Task prompt:
Across these entries, how many lines contain the word "link"? Answer with only the number.

(Stored data entries)
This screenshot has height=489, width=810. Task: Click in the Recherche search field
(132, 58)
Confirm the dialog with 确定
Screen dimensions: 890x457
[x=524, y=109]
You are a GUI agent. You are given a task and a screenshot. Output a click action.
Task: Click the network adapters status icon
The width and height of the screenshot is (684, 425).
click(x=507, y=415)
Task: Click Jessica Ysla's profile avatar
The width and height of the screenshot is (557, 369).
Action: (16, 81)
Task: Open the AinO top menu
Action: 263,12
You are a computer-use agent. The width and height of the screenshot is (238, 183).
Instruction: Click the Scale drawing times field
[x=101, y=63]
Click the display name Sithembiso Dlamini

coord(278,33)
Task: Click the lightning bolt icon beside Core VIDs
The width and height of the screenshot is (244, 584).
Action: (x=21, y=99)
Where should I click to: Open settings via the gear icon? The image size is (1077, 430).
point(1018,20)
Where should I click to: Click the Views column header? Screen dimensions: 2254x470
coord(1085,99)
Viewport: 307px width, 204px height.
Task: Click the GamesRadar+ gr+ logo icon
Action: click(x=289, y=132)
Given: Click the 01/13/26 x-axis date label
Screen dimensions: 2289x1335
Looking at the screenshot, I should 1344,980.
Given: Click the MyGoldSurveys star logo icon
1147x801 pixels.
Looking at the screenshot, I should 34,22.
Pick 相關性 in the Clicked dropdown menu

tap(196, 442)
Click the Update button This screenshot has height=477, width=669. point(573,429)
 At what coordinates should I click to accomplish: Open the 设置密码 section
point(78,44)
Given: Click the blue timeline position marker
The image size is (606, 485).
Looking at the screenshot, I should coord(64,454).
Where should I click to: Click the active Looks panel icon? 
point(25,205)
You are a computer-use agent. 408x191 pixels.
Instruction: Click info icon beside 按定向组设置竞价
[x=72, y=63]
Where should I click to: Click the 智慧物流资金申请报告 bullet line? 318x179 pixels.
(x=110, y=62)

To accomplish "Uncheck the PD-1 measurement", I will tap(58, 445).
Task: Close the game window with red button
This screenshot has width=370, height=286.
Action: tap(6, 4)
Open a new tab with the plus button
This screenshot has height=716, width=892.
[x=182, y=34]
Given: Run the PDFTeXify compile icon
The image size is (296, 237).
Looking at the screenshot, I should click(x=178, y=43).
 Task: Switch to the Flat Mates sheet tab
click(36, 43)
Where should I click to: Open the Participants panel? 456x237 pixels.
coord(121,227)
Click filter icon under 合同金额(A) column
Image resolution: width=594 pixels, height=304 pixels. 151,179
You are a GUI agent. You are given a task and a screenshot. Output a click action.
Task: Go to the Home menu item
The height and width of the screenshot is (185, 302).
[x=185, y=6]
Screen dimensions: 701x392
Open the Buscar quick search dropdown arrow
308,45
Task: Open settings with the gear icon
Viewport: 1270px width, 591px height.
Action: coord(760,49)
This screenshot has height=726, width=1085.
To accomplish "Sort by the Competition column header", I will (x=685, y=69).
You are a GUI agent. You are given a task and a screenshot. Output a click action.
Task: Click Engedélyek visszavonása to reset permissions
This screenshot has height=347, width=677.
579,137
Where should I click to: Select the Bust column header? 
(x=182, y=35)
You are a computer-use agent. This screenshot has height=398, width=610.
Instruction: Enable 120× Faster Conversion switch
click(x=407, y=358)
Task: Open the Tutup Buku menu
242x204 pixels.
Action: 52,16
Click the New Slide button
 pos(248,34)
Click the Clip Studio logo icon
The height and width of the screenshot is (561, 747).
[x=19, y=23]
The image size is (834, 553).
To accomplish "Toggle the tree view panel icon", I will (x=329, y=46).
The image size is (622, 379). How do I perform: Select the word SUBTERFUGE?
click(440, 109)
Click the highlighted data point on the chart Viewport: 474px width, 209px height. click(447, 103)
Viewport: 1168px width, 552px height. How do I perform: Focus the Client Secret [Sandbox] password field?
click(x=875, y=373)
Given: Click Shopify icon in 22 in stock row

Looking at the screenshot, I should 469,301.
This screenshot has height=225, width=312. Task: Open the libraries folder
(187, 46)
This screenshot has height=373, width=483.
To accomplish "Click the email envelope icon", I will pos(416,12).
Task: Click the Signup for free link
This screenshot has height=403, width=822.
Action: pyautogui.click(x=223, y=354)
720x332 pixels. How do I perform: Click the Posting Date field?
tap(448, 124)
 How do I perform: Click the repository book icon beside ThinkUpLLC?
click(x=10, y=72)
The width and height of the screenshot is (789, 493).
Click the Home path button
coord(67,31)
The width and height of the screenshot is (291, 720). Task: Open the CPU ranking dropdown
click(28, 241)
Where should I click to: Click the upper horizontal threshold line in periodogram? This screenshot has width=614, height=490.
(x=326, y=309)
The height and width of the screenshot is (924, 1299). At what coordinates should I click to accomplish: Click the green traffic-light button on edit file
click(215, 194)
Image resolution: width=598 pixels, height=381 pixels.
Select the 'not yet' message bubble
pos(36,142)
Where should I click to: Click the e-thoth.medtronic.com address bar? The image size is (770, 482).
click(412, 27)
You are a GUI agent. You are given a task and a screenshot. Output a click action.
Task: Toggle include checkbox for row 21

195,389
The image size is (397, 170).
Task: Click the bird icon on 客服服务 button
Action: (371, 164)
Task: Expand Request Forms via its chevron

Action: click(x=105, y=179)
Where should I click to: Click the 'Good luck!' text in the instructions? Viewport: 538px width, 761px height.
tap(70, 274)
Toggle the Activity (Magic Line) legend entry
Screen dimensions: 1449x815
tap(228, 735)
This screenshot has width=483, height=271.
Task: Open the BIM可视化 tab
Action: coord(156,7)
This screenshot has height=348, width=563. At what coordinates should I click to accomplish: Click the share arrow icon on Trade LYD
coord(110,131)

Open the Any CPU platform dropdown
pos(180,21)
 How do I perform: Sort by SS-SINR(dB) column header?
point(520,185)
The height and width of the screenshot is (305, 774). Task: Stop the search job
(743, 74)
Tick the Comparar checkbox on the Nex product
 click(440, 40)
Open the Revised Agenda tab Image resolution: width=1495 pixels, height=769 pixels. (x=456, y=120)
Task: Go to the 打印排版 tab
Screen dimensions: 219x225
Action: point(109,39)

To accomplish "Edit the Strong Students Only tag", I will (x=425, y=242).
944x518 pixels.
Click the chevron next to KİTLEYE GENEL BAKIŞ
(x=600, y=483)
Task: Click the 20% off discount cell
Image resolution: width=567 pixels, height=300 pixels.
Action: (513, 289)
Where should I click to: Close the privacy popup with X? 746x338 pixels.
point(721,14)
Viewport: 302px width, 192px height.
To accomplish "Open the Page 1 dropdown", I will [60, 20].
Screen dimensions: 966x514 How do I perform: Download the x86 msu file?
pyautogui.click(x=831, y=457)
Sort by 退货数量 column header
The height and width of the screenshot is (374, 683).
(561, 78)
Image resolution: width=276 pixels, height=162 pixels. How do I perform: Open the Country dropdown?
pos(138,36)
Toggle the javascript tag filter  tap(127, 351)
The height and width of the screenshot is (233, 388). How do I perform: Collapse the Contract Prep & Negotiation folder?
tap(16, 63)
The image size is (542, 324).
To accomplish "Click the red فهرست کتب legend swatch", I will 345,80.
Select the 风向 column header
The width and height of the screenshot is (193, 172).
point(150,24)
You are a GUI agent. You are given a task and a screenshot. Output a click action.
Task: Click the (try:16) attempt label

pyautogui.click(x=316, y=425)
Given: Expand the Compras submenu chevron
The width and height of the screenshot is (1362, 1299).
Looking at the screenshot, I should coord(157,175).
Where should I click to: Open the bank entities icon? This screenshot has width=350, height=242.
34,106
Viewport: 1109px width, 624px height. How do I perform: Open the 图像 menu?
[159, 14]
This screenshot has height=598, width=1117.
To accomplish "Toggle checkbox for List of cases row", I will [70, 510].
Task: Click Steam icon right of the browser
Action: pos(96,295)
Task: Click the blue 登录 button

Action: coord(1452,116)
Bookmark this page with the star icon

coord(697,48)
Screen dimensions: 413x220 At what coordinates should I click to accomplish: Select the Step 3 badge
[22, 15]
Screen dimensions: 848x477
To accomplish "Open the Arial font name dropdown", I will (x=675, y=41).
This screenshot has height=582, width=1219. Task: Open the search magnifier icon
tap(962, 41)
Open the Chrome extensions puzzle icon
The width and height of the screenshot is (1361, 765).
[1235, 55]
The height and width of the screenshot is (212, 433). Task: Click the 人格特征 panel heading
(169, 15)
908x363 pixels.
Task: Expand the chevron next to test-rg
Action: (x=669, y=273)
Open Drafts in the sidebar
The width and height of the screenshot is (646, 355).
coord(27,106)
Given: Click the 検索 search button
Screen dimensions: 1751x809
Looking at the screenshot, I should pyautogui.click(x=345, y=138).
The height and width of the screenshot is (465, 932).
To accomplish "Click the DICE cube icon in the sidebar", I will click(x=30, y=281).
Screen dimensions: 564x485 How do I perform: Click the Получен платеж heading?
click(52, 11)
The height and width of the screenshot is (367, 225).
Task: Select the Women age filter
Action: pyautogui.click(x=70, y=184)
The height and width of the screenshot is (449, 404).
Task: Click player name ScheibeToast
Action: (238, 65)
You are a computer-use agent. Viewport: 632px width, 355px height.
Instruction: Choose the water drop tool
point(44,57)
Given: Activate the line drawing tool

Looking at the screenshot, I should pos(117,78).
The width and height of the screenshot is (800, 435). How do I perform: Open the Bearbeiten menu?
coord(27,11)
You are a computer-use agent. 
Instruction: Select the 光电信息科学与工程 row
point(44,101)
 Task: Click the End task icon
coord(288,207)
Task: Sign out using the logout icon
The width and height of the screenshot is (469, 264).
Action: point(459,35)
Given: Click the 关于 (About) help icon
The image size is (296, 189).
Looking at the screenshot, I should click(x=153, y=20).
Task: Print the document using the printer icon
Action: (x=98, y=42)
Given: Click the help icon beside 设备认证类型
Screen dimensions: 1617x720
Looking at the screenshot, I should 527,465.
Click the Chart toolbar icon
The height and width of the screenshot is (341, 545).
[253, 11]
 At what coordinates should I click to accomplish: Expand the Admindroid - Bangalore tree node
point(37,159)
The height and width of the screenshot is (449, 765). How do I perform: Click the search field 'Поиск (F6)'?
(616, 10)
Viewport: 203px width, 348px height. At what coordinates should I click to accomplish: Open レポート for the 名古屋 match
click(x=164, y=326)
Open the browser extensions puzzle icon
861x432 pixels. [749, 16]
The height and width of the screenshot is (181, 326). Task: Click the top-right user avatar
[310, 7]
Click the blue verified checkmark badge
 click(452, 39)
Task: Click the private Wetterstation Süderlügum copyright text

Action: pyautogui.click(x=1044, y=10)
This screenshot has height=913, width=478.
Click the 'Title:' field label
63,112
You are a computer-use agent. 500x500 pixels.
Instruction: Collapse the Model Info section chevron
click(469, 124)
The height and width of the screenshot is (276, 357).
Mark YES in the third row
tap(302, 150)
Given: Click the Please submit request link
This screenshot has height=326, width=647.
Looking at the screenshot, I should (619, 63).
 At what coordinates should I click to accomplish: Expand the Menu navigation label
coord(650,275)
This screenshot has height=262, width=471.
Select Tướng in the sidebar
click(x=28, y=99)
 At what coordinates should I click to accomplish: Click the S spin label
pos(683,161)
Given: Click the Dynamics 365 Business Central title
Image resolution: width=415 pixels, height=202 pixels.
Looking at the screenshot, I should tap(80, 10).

Written response:
2